## Page text
As plotnine is based on a grammar of graphics creation of chart using it also involves providing details about chart creation in layers. Below are steps that we'll commonly use to create charts using plotnine.

1. Create chart object with data and mapping.
2. Add geometric objects (lines, bars, points, etc) to it.
3. Add axes labels, titles, etc to it.
4. Add chart theme details to it.
5. Add any extra annotations (text or any other) to it.
6. Add any other transformations or facet-related information to it.
7. More steps for complicated charts.

The mapping in the first step refers to specifying which data columns to use for X-axis, Y-axis, color, size, shape, etc. These are data columns between whom we want to explore relationships. The mapping can be declared in the second step as well if not provided in the first step.

Please make a note that all the steps might not be present in all charts but a majority of them will be in most charts. Apart from this, the chart can have many more steps if it is a complicated chart and represents a lot of information but the majority of the simple chart will be done with the first 3-5 steps.

## 1. Scatter Plots ¶

As a part of this section, we'll explain how to create scatter charts using plotnine. We'll start with a simple scatter chart and build on it.

## Tasks and exercises
1. From the plotnine passage, copy the stretch from "As plotnine is" through "information to it." word for word.
2. Answer these questions using the plotnine passage:
(a) Besides the X-axis and Y-axis, what does the mapping specify data columns for?
(b) With which steps will most simple charts be done?
(c) What kind of chart does the scatter plots section start with?
3. Keep writing the plotnine tutorial from the point where it stops.

## Dataset excerpt
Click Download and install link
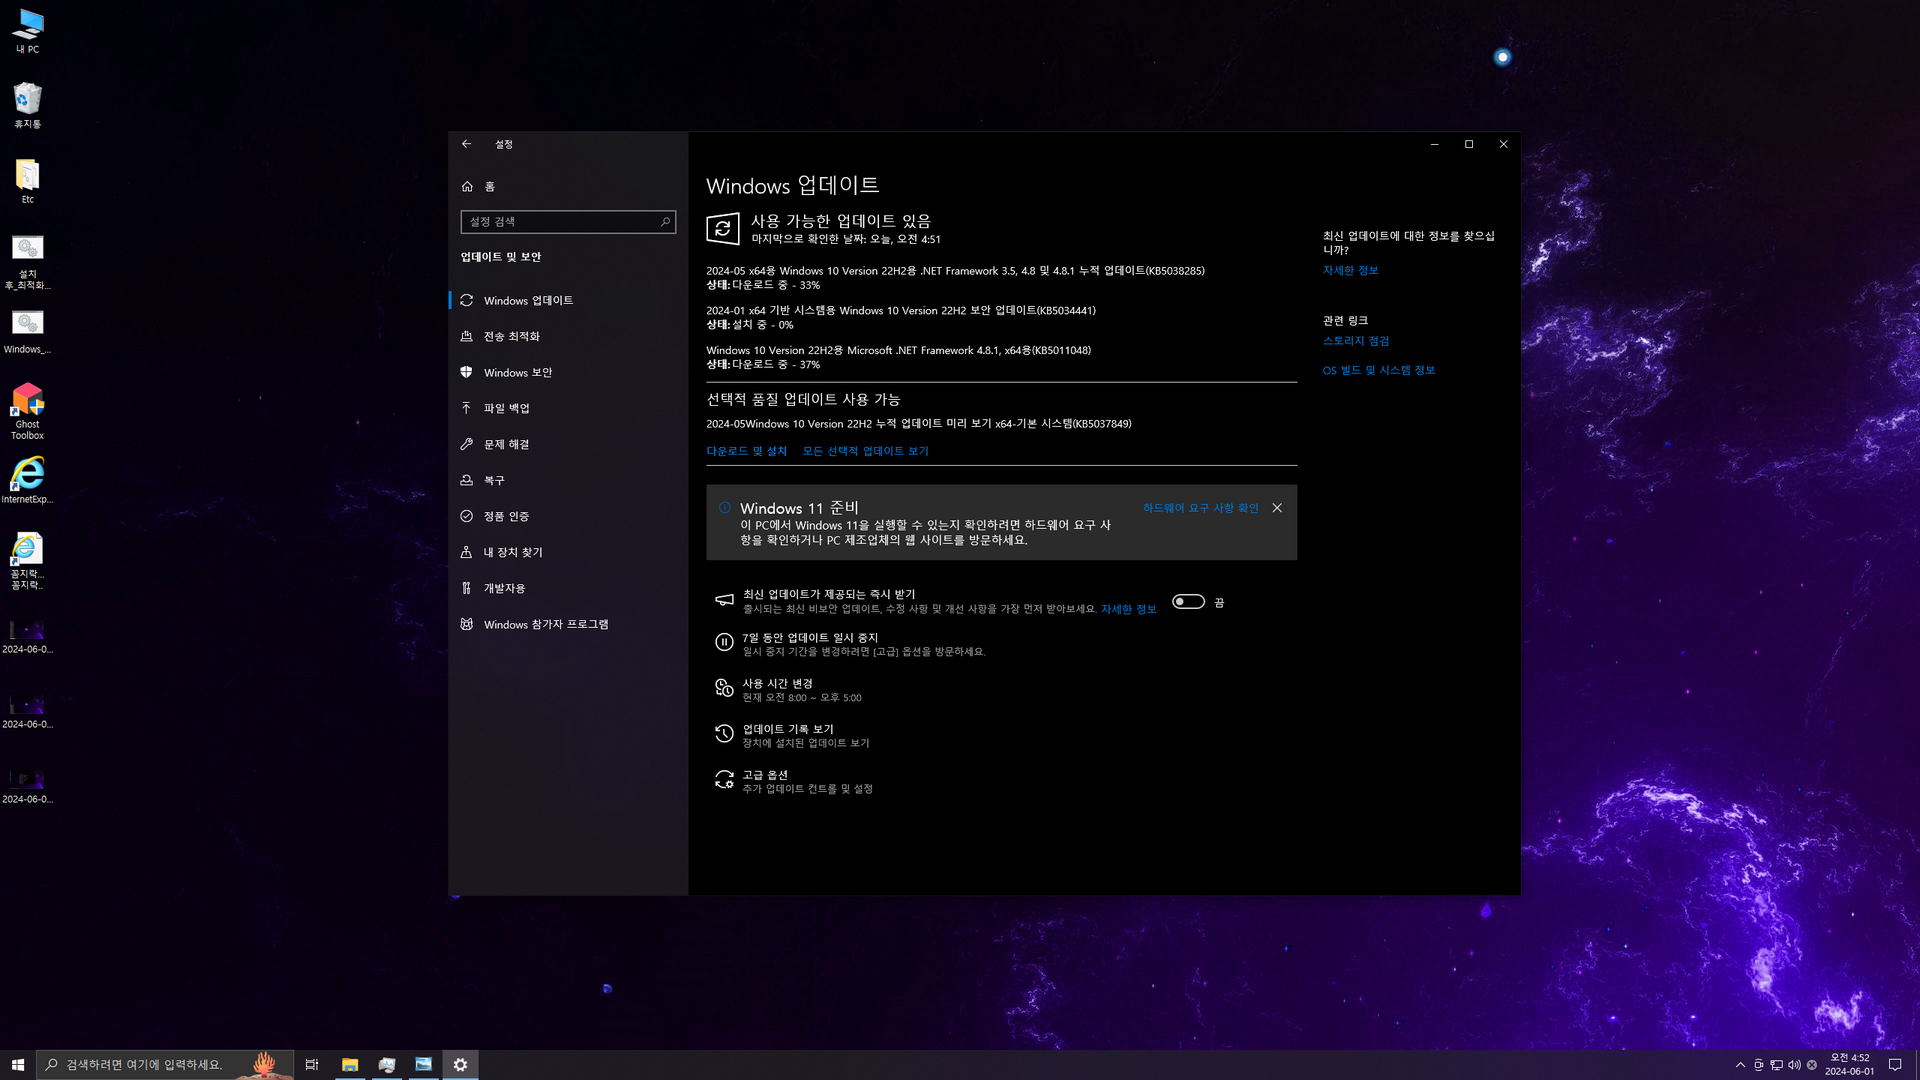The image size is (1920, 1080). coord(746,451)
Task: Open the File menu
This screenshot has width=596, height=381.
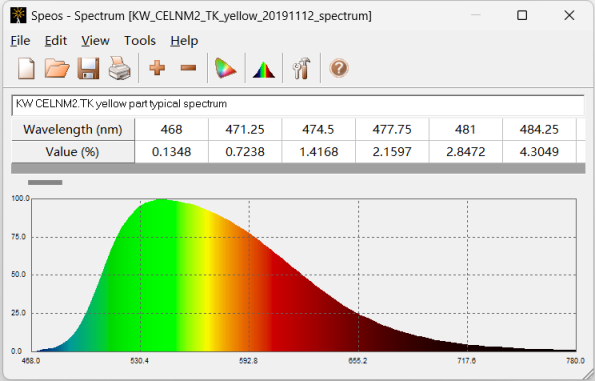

## Solved tasks
1.
As plotnine is based on a grammar of graphics creation of chart using it also involves providing details about chart creation in layers. Below are steps that we'll commonly use to create charts using plotnine.

1. Create chart object with data and mapping.
2. Add geometric objects (lines, bars, points, etc) to it.
3. Add axes labels, titles, etc to it.
4. Add chart theme details to it.
5. Add any extra annotations (text or any other) to it.
6. Add any other transformations or facet-related information to it.

2.
(a) Color, size, shape, etc.
(b) The first 3-5 steps.
(c) A simple scatter chart.

3.
We'll be following the steps that we discussed above for creating a chart. Below is a list of functions that we'll be using for our purpose.

#### Important Functions of Plotnine Module¶

• ggplot(mapping=None,data=None) - This method takes as input data for chart and mapping. The mapping parameter holds details about which column to use for which axis and details about encoding (color, size, shape, etc.) as well.

• aes(x,y,kwargs) - This method lets us provide aesthetic details about chart. We can provide details like which data columns to use for the X and Y axis, which columns to use for color, shape, size encoding, etc. The output of this method will be assigned to mapping attributes of various methods.

• geom_point(mapping=None,data=None,inherit_aes=True) - This method is responsible for plotting actual points on scatter chart. We can provide data and mapping details here as well if we have not provided them in ggplot() method. If it's provided in ggplot() method then this one will inherit it. We can disable inheritance by setting inherit_aes to False.

We'll be creating our first simple scatter plot by just using the above three methods.

We have first created a chart using ggplot() method by providing it data and mapping details. We have used aes() method to provide mapping instructing that we want to use hwy column of data for X-axis of the chart and cty column of data for Y-axis of the chart.

We have then created points of the chart by calling geom_point() method.

At last, we have created a chart by summing up layers that we created to generate a final chart. We have created a scatter plot of highway MPG vs city MPG.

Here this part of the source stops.